- _WHAT IS EXPECTED_: How many lines in the entries below contain the word "Click", with case matching exactly? Reply with the number only.

** Begin **

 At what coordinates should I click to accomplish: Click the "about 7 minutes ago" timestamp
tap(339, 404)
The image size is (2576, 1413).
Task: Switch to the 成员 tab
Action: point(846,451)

** End **

- _SOLUTION TO THE PROBLEM_: 1